Quickly Generating Geodataset from *many* scenes #2191
Replies: 3 comments 3 replies
-
Hi, I've noticed datasets taking a few seconds to build for remote files (which is slow enough as it is) but never dozens of seconds. Currently, Questions:
Another solution would be to pre-chip the dataset and then use
Thank you very much for the kind words! |
Beta Was this translation helpful? Give feedback.
-
This is very helpful! Thank you! My idea for speeding things up was that I should be able to crop the image using the extent of the AOI and the bbox parameter for RasterioSource and then only generate windows for that small area (1kmx1km) instead of each massive image (15kmx100km). This seems to work really well for unlabeled data. Using the from_uris constructor before, it took over 2 hours to create the dataset using our 6300 AOI across our survey area. Cropping the images first let us do it in less than 10 minutes! The problem comes in when I try the same approach using geojson labels for chip classification. I'm pretty sure there's something simple I'm missing, but I keep getting a key error when I try to query the label source. Would you be willing to look at this and help me figure out what I'm missing? I've been fighting it for a couple of days with no luck. image_path="data/Analysis_Imagery/Region01/Full/506412069050_Ortho_Bundle_Mosaic_8bit.TIF"

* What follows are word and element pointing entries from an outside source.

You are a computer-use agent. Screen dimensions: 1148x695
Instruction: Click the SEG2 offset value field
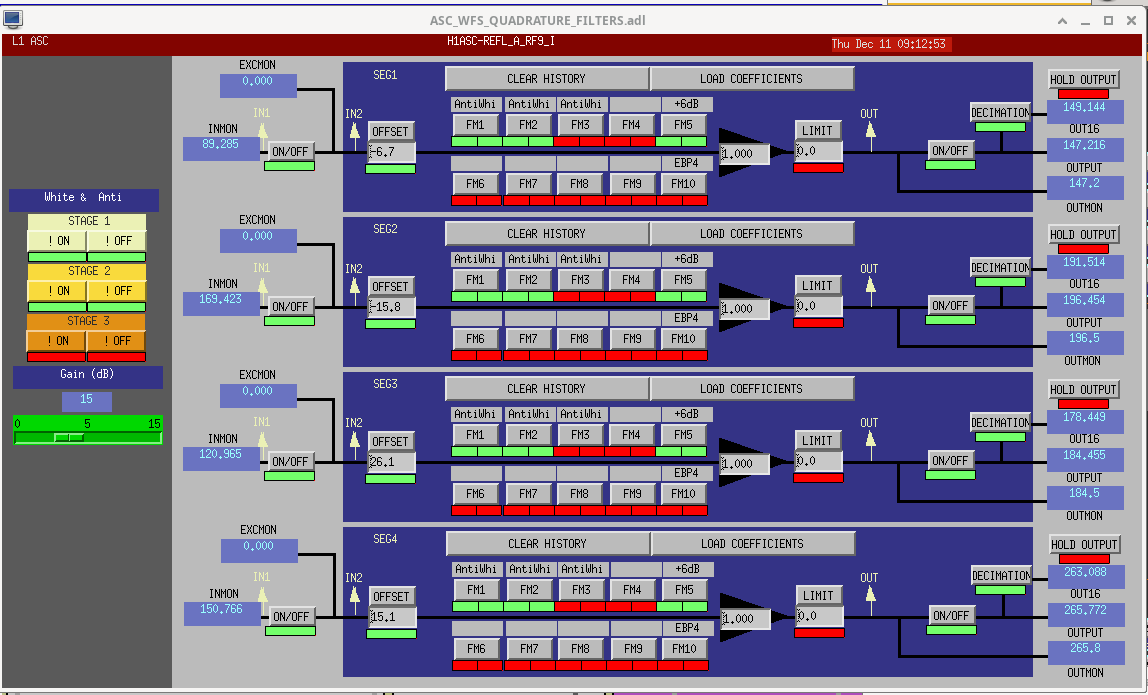(391, 306)
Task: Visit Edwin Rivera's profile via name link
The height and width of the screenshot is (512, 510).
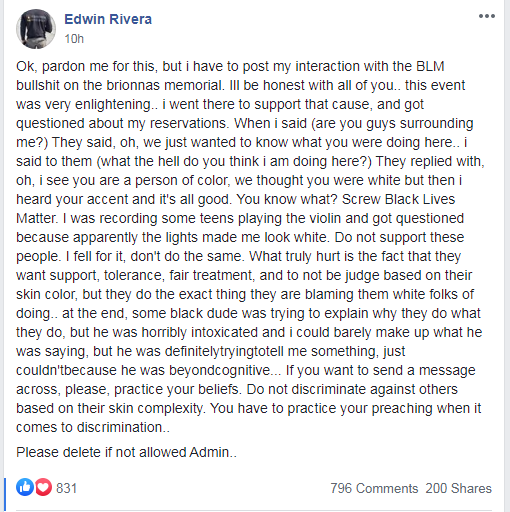Action: click(108, 19)
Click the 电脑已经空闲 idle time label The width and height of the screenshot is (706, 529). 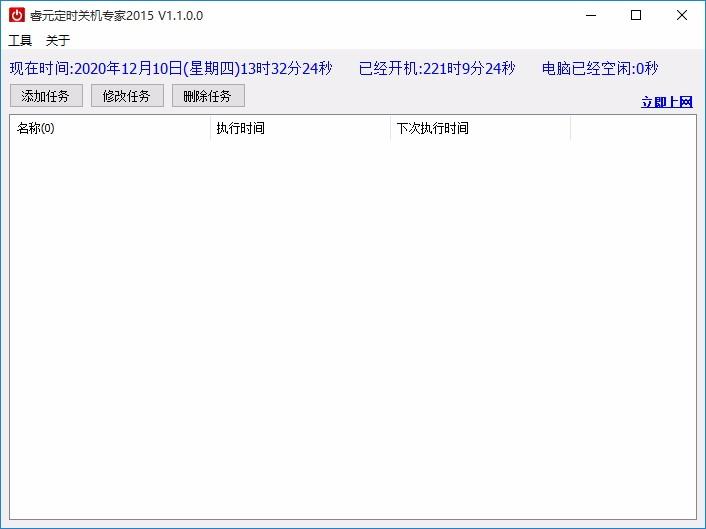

aoi_path = "data/AOIs/Region01/Training/imageid_506412069050.geojson"
label_path = "data/Labels/Region01/imageid_506412069050.geojson"
# Create Class config
class_config = ClassConfig(
names=['nothing', 'object'],
colors=['lightgray', 'lightblue'],
null_class='nothing')
#Create crs_transformer from image
crs_transformer = RasterioCRSTransformer.from_uri(image_path)
# Create an extent to clip from the AOI
aoiSource = GeoJSONVectorSource(
aoi_path,crs_transformer)
myextent=aoiSource.extent
rasterSource = RasterioSource(
image_path, #path to the image
allow_streaming=True, # allow_streaming so we don't have to load the whole image
bbox=myextent
) # Clip the image to the extent of the aoi. This means chip windows will only be created within the bounds of the aoi extent
#Create the AOI
aoiSource = GeoJSONVectorSource(
aoi_path,rasterSource.crs_transformer,bbox=rasterSource.bbox)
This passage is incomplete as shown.